Certain columns (`host_verifications` and `amenities`) are lists of options; I'd like to split these into different columns.

The first step is to change these entries into actual Python lists instead of strings (annoyingly, the two relevant columns are formatted slightly differently, with the roles of single and double quotes being interchanged between them).

In [11]:
X['host_verifications'] = X.apply(lambda x: x['host_verifications'].replace('[','').replace(']','').replace('\'','').split(', '), axis=1)

In [12]:
X['amenities'] = X.apply(lambda x: x['amenities'].replace('\"','').replace('[','').replace(']','').split(', '), axis=1)

What are the possible values in the `host_verifications` lists?

In [13]:
distinct_host_verifications = set()
def find_distinct_hvs(x):
    for hv in x['host_verifications']:
        distinct_host_verifications.add(hv)
X.apply(lambda x: find_distinct_hvs(x), axis=1);

In [14]:
len(distinct_host_verifications)

20

In [15]:
from sklearn.preprocessing import MultiLabelBinarizer

In [16]:
m = MultiLabelBinarizer()
hv_df = pd.DataFrame(m.fit_transform(X['host_verifications']), columns=m.classes_, index=X.index)

In [17]:
X = pd.concat([X, hv_df], axis=1)

In [18]:
X.rename(columns={'None' : 'HV_None'}, inplace=True)
# I don't want a column to be called just 'None', so I changed it a bit

Now I can drop the original `host_verifications` column.

In [19]:
X.drop('host_verifications', axis=1, inplace=True)

Now I'd like to do the same for the `amenities` column.
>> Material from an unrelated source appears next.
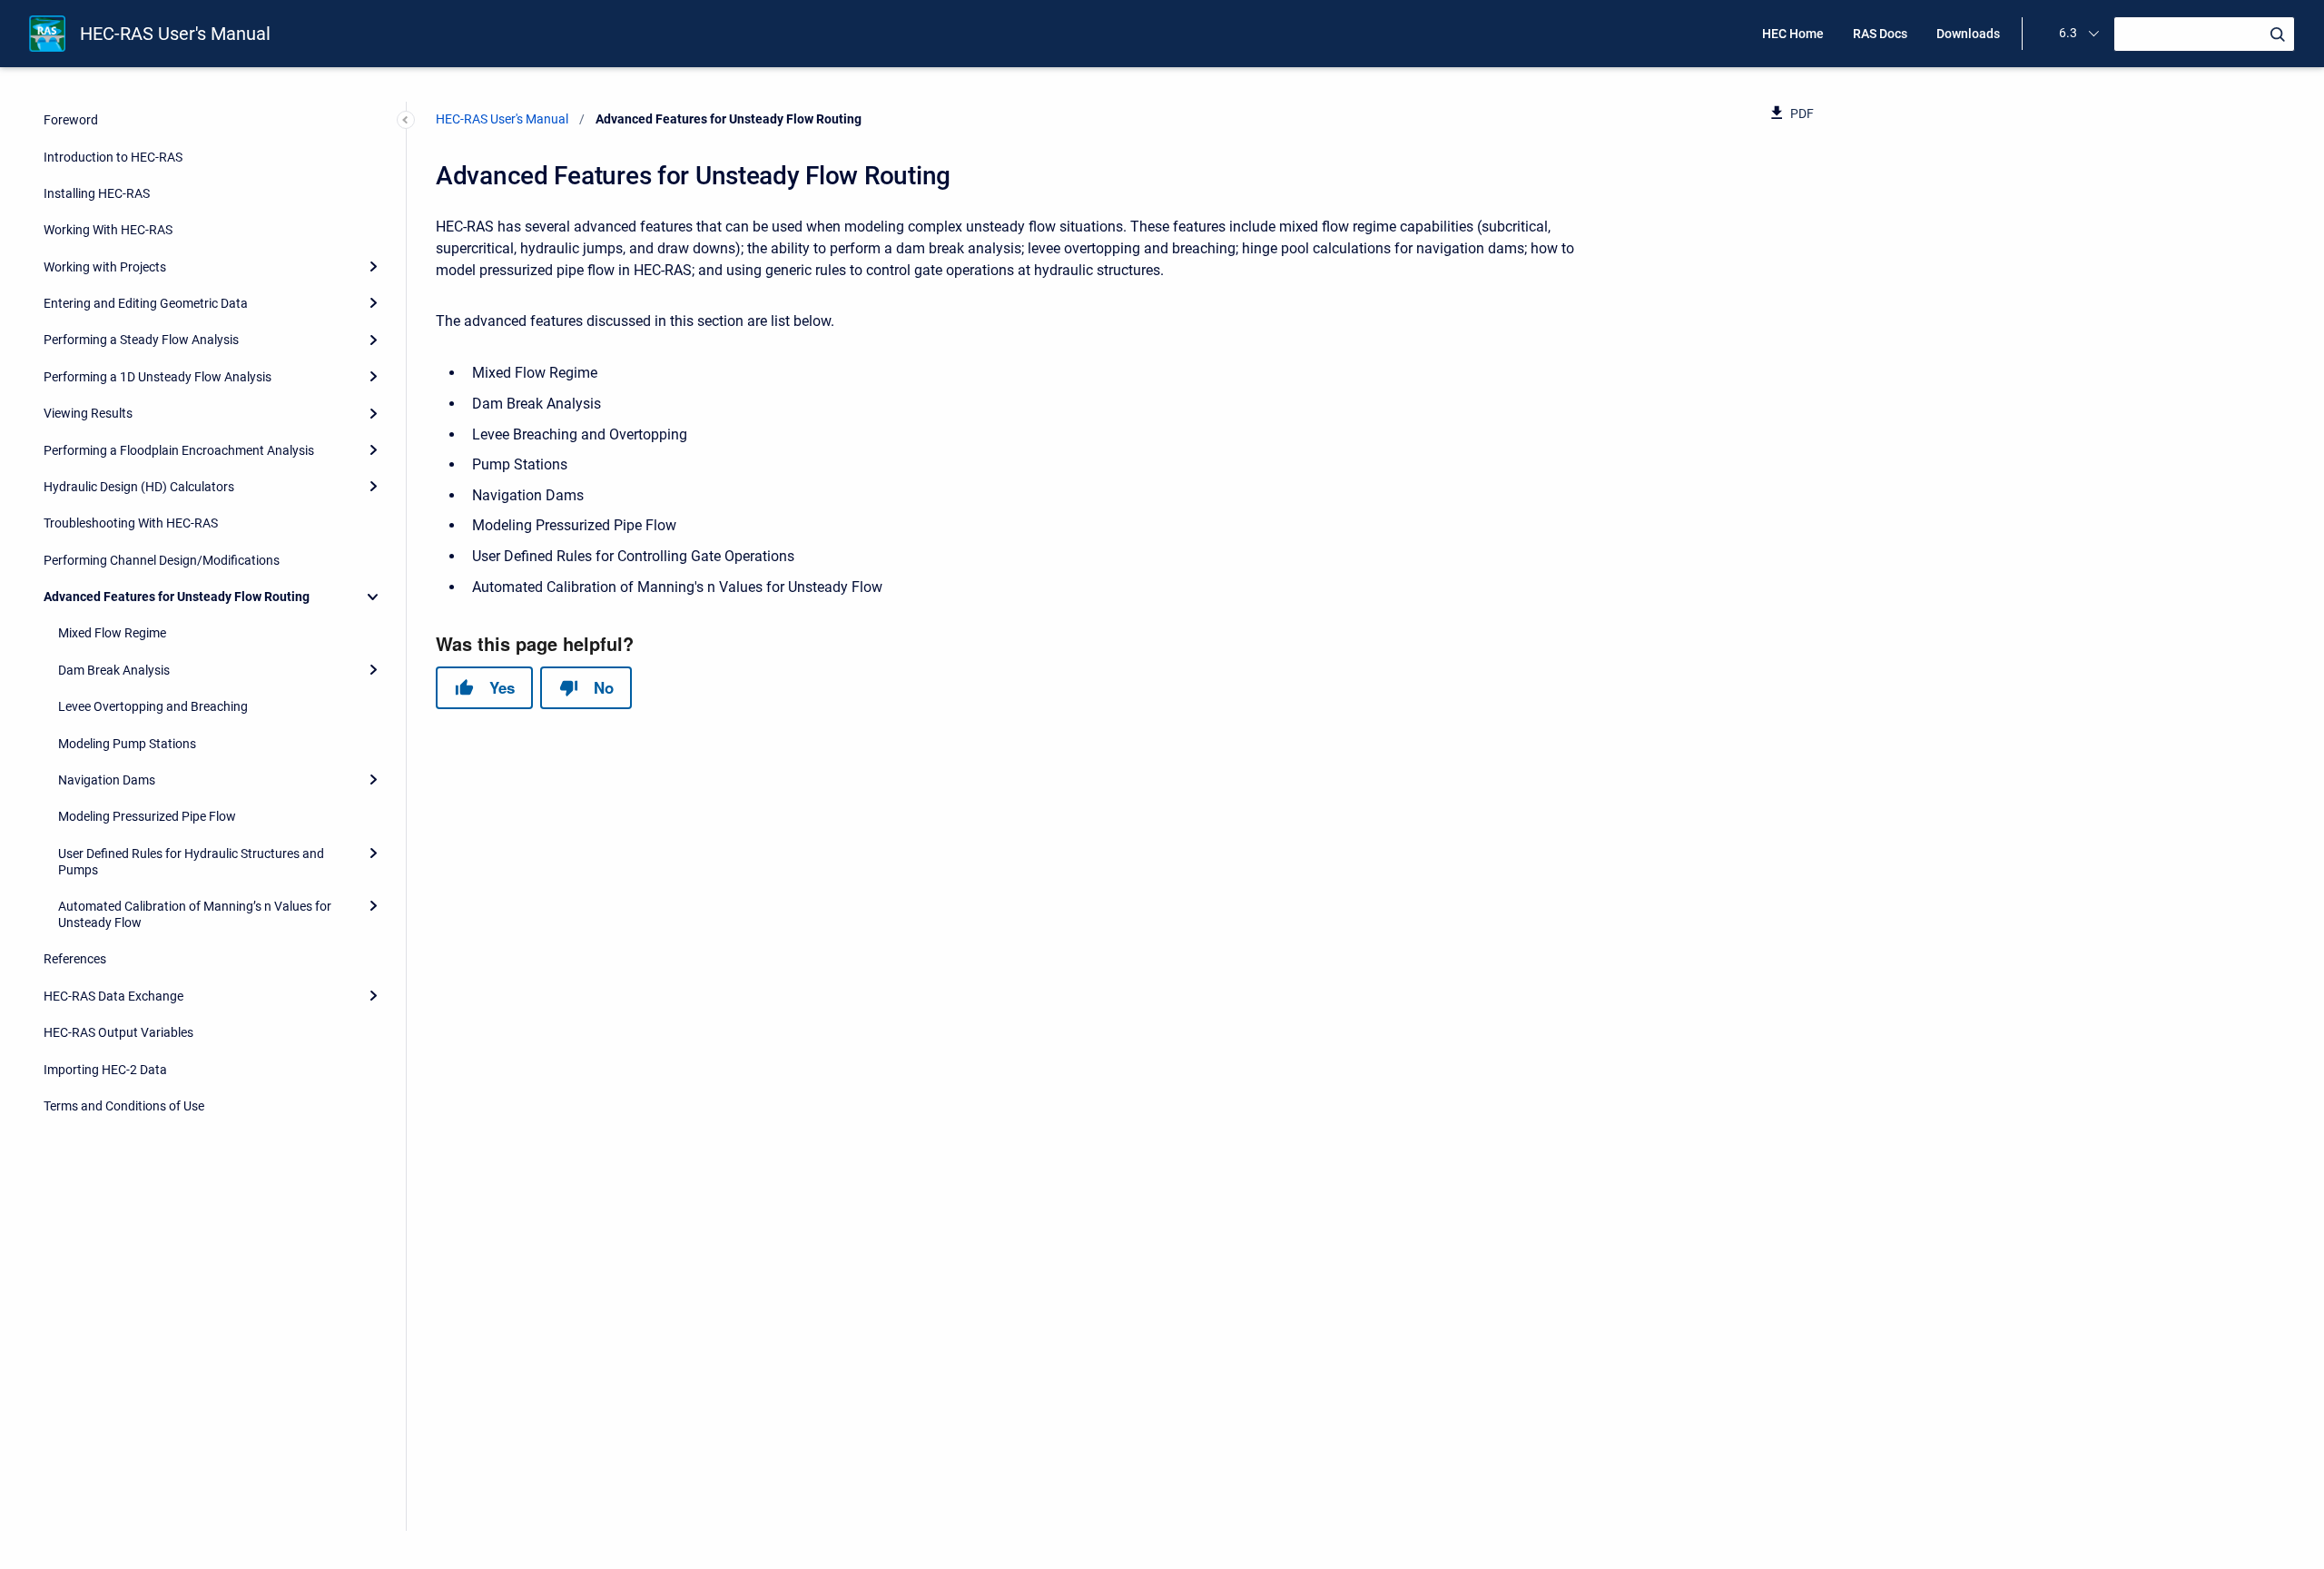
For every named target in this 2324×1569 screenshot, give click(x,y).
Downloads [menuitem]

What are the possible values in those lists?

In [20]:
distinct_amenities = set()
def find_distinct_amenities(x):
    for a in x['amenities']:
        distinct_amenities.add(a)
X.apply(lambda x: find_distinct_amenities(x), axis=1)
len(distinct_amenities)

990

Ok, that's a lot of amenities. I don't really want to vastly blow up the number of features like this, so I'll just take the 20 most popular amenities.

In [21]:
from collections import defaultdict
from operator import itemgetter

In [22]:
amenity_counts = defaultdict(int) # Initializes to zero for each value
def update_counts(x):
    for a in x['amenities']:
        amenity_counts[a] += 1
X.apply(lambda x: update_counts(x), axis=1);

In [23]:
top_20 = sorted(amenity_counts.items(), key=itemgetter(1), reverse=True)[:20]

In [24]:
top_20[:5]

[('Smoke alarm', 6359),
 ('Essentials', 6185),
 ('Wifi', 6141),
 ('Kitchen', 5930),
 ('Carbon monoxide alarm', 5926)]

In [25]:
top_20_amenities = dict(top_20).keys()

Now I want to get rid of the other amenities in each row.

In [26]:
def find_amenities(x):
    amenities = []
    for a in top_20_amenities:
        if a in x['amenities']:
            amenities.append(a)
    return amenities

In [27]:
X['amenities'] = X.apply(lambda x: find_amenities(x), axis=1)

Now I can create the dummy variables and drop the original `amenities` column.

In [28]:
m = MultiLabelBinarizer()
amenities_df = pd.DataFrame(m.fit_transform(X['amenities']), columns=m.classes_, index=X.index)
X = pd.concat([X, amenities_df], axis=1)
X.drop('amenities', axis=1, inplace=True)

Next, I'll get dummies for the rest of the categorical variables.

In [29]:
X = pd.get_dummies(X)

In [30]:
X.shape

(6528, 753)

Now I need to deal with `NA` values for the numeric columns. There's no totally ideal way to do this, but to move forward I'll impute using the mean.

In [31]:
fill_mean = lambda col: col.fillna(col.mean())
X = X.apply(fill_mean)